Work order ->
Print the data below exactly, but only the lines from the one containing "The image size is (1389, 868)." down to the one containing "690x410 pixels.", inclusive.

━━━━━━━━━━━━━━━━━━━━━━━━━━━━━━

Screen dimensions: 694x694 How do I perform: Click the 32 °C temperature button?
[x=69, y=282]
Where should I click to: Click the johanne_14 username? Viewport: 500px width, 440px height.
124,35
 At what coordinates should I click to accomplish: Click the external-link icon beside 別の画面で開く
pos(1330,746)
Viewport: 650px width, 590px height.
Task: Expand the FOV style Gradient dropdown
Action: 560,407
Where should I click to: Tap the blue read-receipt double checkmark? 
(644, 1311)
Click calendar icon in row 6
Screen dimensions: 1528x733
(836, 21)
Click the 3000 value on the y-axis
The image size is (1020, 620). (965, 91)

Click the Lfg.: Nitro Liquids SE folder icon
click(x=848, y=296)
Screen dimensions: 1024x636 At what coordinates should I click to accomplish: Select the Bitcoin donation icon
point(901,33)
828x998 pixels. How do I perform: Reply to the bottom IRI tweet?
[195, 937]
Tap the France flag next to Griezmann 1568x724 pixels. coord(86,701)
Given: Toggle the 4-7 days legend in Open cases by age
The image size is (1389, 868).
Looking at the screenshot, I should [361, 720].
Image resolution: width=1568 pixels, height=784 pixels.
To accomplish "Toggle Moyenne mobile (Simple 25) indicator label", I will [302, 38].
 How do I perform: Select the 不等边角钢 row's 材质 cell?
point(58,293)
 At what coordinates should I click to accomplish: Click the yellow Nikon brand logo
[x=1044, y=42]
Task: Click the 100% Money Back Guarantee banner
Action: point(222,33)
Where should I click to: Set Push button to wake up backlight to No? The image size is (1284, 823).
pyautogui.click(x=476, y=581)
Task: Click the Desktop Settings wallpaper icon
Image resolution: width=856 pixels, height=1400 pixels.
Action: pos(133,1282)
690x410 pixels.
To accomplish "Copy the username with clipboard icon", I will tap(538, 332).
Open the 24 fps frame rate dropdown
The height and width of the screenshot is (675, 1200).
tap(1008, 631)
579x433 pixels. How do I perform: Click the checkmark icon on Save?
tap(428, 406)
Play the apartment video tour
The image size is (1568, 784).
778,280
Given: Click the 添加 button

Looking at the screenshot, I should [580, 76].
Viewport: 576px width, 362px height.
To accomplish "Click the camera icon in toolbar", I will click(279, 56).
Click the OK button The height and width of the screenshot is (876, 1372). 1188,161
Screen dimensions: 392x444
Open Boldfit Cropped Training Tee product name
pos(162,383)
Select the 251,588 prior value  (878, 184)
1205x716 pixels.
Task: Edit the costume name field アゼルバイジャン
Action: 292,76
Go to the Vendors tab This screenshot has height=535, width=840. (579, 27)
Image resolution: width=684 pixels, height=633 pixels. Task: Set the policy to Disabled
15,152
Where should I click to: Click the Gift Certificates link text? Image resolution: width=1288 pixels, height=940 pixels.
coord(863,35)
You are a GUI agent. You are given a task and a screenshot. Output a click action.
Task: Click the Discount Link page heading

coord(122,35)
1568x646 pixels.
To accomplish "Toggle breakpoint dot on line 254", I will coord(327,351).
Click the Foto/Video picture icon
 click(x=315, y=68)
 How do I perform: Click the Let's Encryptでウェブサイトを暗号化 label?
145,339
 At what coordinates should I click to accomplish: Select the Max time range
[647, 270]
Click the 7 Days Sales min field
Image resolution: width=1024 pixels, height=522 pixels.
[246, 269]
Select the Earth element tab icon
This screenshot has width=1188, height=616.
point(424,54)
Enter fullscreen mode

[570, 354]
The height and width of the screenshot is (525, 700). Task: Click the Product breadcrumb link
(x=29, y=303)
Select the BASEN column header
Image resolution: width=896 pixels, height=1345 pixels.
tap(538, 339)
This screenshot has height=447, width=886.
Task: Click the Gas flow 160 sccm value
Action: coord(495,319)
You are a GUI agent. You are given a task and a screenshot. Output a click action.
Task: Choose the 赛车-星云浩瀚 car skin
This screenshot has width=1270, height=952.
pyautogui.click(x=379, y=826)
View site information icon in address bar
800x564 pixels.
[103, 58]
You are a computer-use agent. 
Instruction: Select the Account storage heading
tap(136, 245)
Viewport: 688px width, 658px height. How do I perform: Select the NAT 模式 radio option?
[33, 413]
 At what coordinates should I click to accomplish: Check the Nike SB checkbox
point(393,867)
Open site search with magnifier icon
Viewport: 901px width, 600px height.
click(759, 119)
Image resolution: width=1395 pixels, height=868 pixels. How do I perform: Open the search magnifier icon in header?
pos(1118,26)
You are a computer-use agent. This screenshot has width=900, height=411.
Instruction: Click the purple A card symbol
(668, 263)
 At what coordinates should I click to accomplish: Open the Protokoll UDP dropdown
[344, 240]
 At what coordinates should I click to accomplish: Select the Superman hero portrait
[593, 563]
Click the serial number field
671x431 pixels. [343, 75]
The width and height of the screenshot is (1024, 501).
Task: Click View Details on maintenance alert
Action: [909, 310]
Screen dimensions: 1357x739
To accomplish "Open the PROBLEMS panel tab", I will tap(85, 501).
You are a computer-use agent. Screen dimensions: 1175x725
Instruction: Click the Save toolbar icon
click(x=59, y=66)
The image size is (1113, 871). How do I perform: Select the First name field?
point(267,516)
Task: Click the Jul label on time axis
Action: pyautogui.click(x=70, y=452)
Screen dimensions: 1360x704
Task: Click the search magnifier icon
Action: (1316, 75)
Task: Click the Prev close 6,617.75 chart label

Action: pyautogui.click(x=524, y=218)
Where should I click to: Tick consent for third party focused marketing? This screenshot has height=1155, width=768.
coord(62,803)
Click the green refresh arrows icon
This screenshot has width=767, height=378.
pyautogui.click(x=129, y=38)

━━━━━━━━━━━━━━━━━━━━━━━━━━━━━━

Response box ->
The image size is (1389, 868).
Looking at the screenshot, I should [361, 720].
Image resolution: width=1568 pixels, height=784 pixels.
To accomplish "Toggle Moyenne mobile (Simple 25) indicator label", I will [302, 38].
 How do I perform: Select the 不等边角钢 row's 材质 cell?
point(58,293)
 At what coordinates should I click to accomplish: Click the yellow Nikon brand logo
[x=1044, y=42]
Task: Click the 100% Money Back Guarantee banner
Action: point(222,33)
Where should I click to: Set Push button to wake up backlight to No? The image size is (1284, 823).
pyautogui.click(x=476, y=581)
Task: Click the Desktop Settings wallpaper icon
Image resolution: width=856 pixels, height=1400 pixels.
Action: pos(133,1282)
690x410 pixels.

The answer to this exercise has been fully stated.